Photo: Aerial view of heiau in Keahualaka
Keahualaka lāua ʻo Kauluapaoa mai luna iho. – Courtesy Photo

Laka was the first teacher at this sacred place and the reason why that place was named The-altar-of-Laka. Below this hula temple was the platform called The-shrine-of-Paoa. Below Kauluapaoa was a large rock called Kilioe. This rock was covered with crevices for the umbilical cords of the children born to the families of Hāʻena. Kilioe was also the name of the water spirit that guarded the corpse of Lohiʻau; however, according to William Rice, Kilioe was the sister of Lohiʻau and a hula master. That is a probable reason why the place was called The-shrine-of-Kilioe by Thomas Thrum, a renowned writer of Hawaiian stories.

According to Henry Kekauna, Wahineikeoli (Wahineikeouli Pā) was the last kumu hula of Keaualaka. This Wahineikeouli was one of the chanters and informants recorded by Helen Roberts. In addition, she was a composer who sent many of her compositions to the Hawaiian newspapers for publication.

Jacob Maka was the guide for Kekahuna at Kēʻē. He was also one of the last hula students at Keahualaka who probably trained under Wahinekeouli. Maka went on to become famous throughout Kauaʻi for his singing. E Ke Akua Ola was one of the songs that he composed. Maka was also the source of many of the stories that folklorist Fred Wichman recorded in Kauaʻi Tales.
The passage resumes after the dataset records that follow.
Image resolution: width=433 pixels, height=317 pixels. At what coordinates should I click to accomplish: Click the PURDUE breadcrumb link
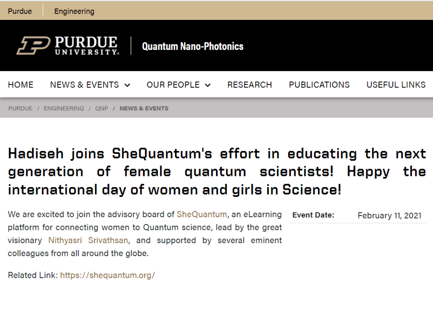click(x=20, y=109)
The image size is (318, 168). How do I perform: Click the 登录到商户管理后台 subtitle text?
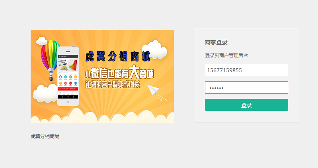[x=226, y=55]
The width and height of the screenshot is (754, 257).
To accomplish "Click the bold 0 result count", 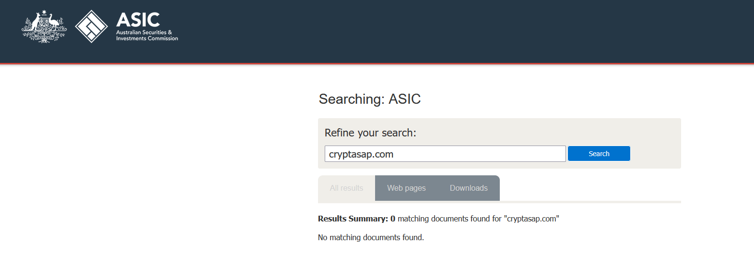I will click(393, 219).
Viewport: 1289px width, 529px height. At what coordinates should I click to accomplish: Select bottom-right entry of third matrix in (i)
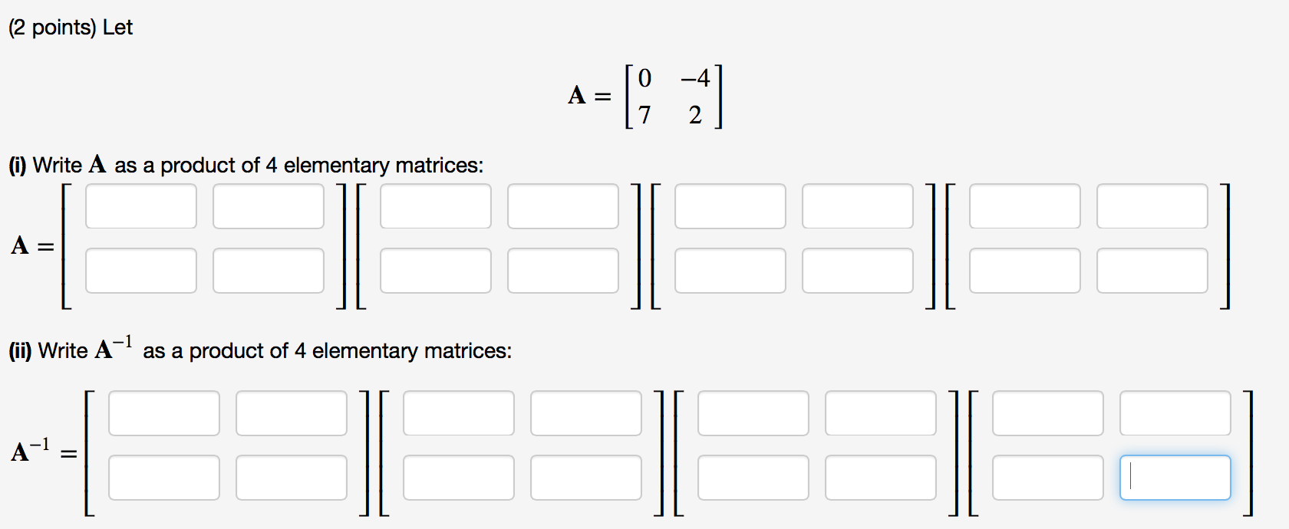pos(857,270)
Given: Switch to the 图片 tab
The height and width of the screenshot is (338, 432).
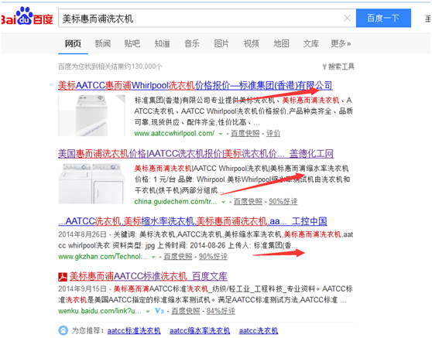Looking at the screenshot, I should coord(221,43).
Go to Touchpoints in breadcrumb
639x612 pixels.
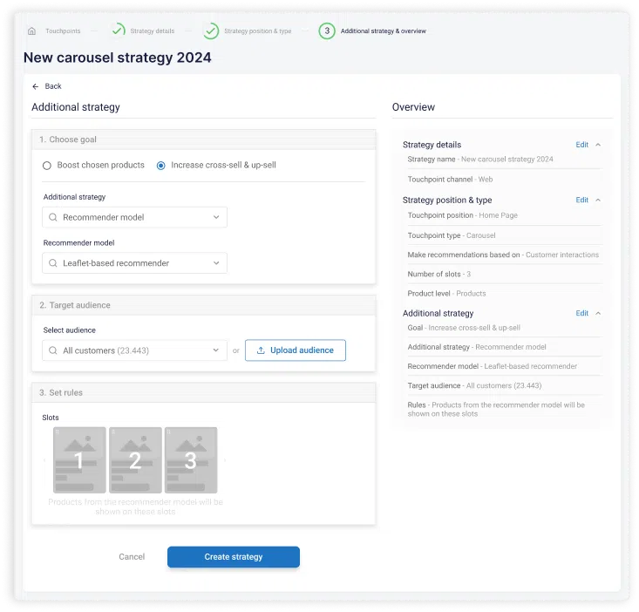(61, 31)
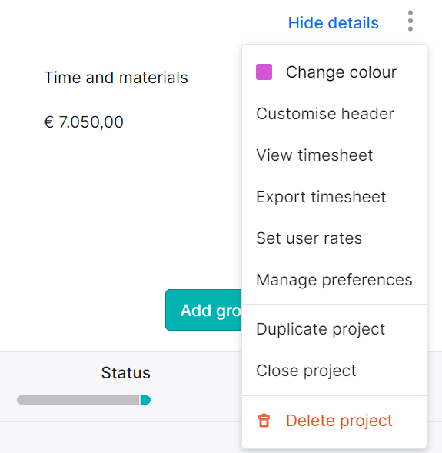Open Set user rates
Screen dimensions: 442x453
(334, 238)
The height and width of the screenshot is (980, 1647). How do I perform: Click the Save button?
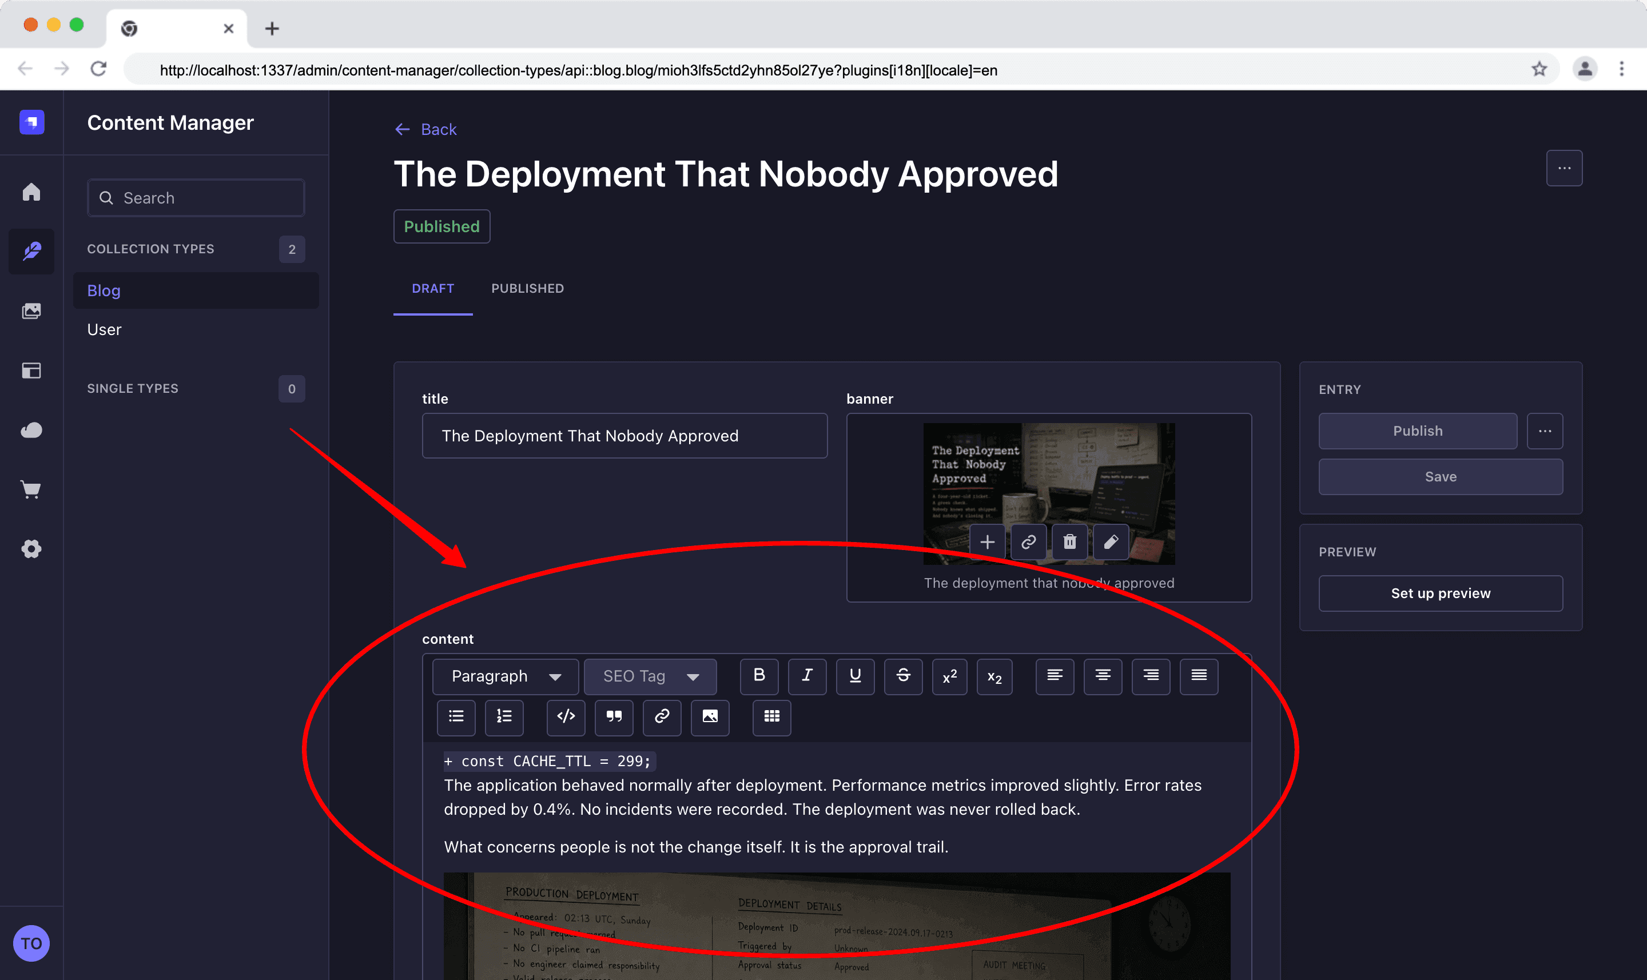coord(1440,476)
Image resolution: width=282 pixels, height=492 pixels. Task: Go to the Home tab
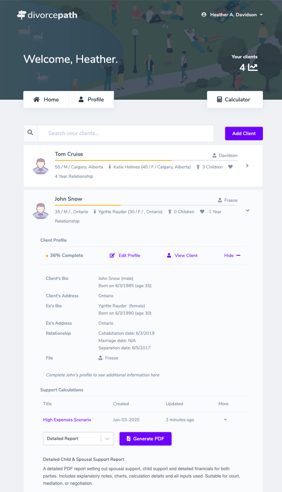tap(46, 99)
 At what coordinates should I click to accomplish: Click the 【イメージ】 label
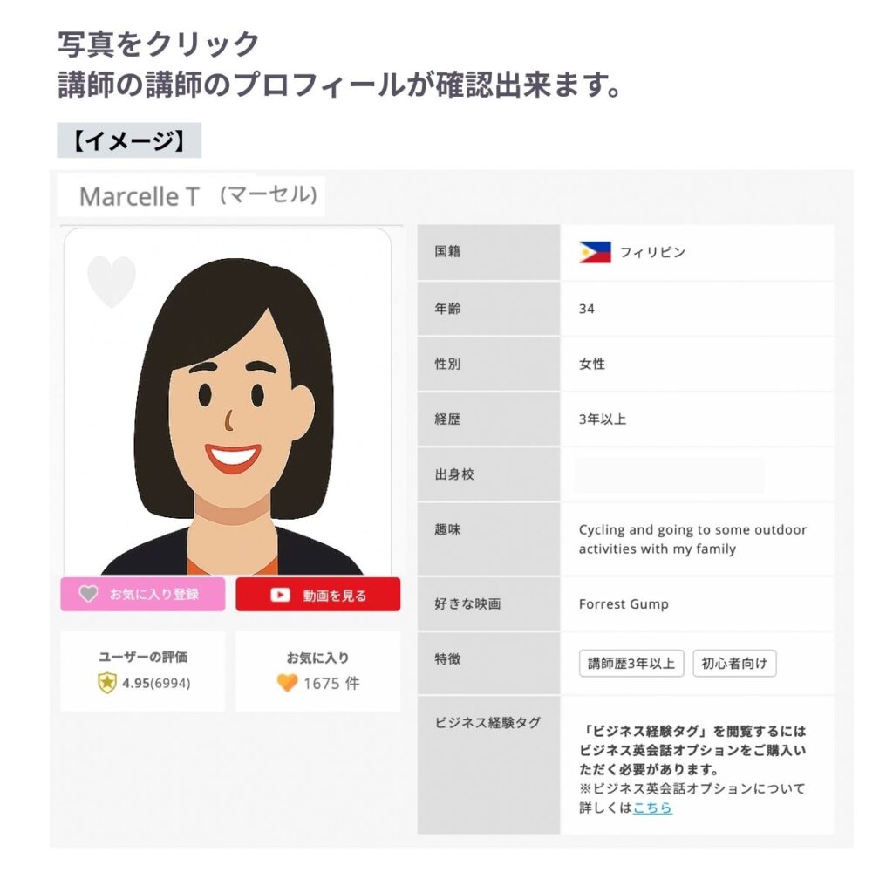pos(129,140)
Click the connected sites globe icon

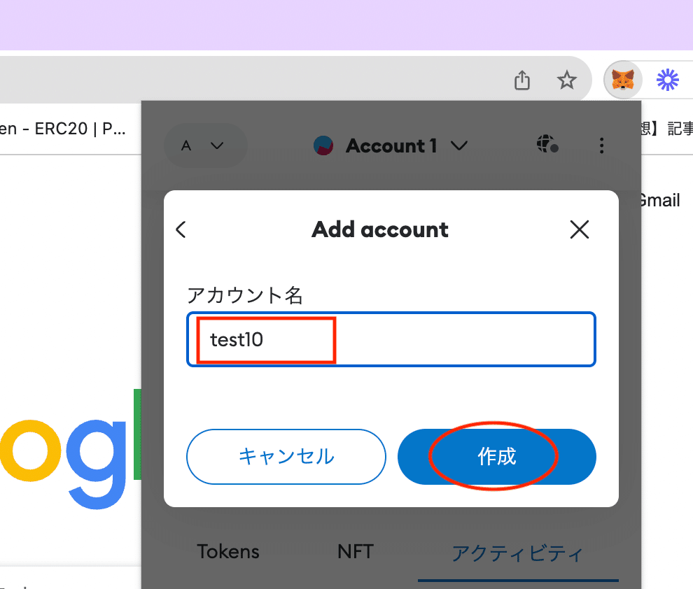[x=547, y=144]
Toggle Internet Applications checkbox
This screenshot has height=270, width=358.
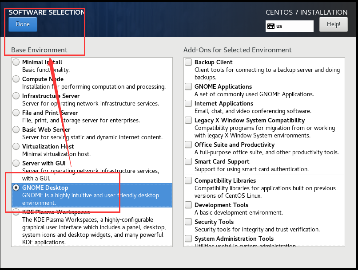pos(188,104)
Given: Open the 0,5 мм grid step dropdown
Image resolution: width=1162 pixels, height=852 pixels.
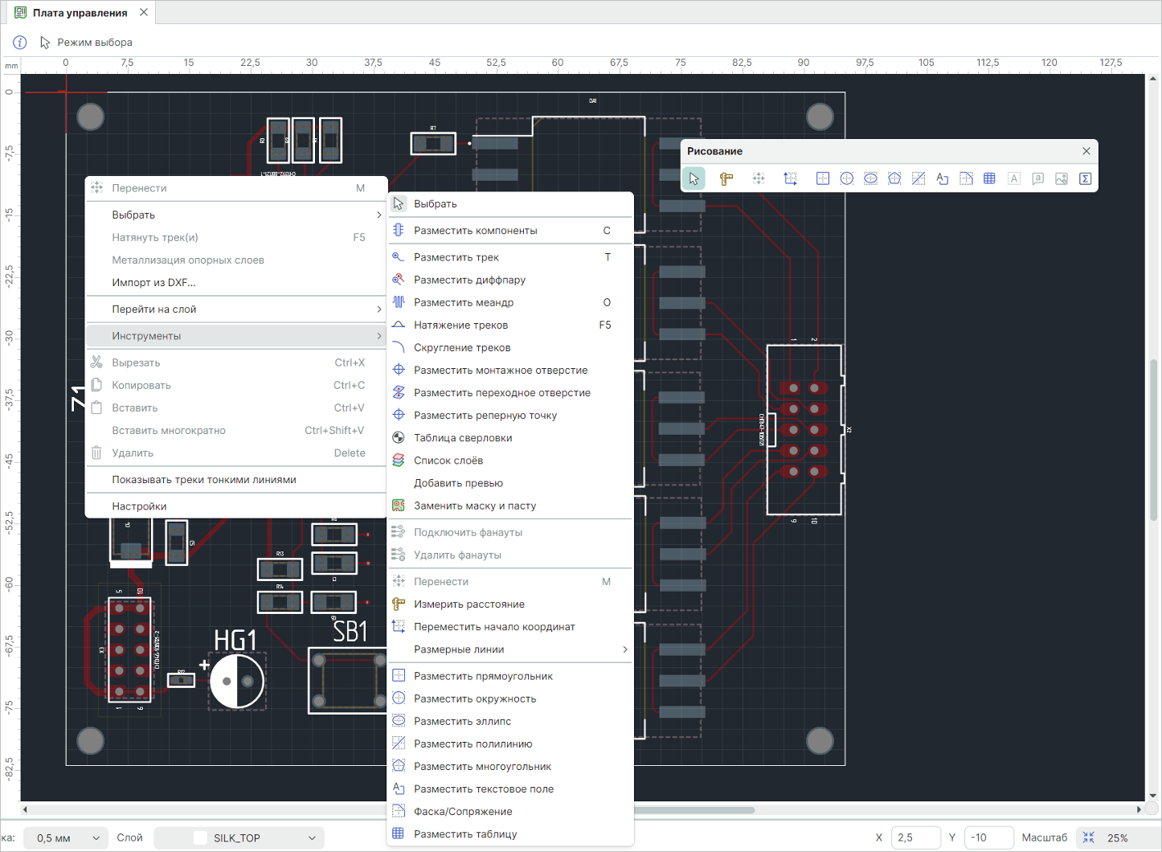Looking at the screenshot, I should pyautogui.click(x=66, y=838).
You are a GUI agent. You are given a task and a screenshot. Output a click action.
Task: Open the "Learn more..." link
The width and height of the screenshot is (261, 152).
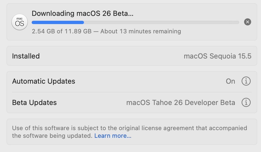pyautogui.click(x=113, y=136)
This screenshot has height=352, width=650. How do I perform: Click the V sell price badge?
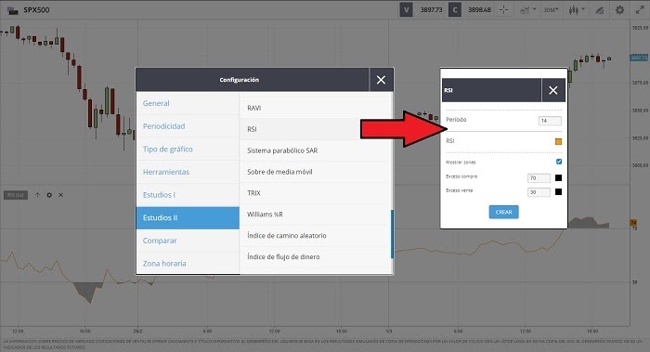pyautogui.click(x=407, y=10)
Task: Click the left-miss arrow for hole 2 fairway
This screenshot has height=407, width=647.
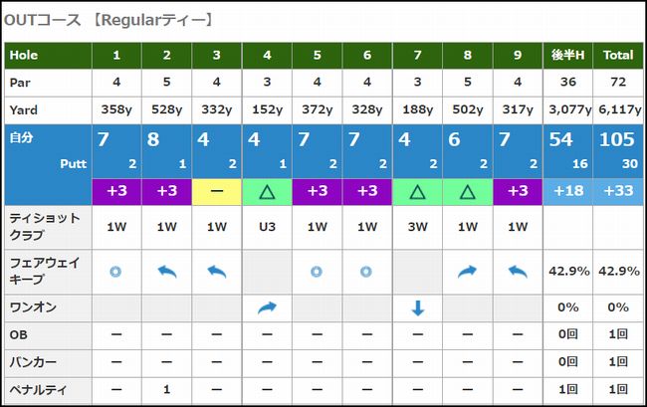Action: (x=166, y=271)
When I first visited Keahualaka in 1979, Roselle Bailey and her students were the caretakers of Keahualaka. During my last visit, Kamealoha Forrest and his students were guardian-caretakers. Their protection of Keahualaka and Kauluapaoa is essential against trespassers who could desecrate this revered location. Kekahuna said that Keahualaka was an “ancient seminary.” The words of Kekahuna ring true when we reflect on the knowledgeable hula elders of Keahualaka.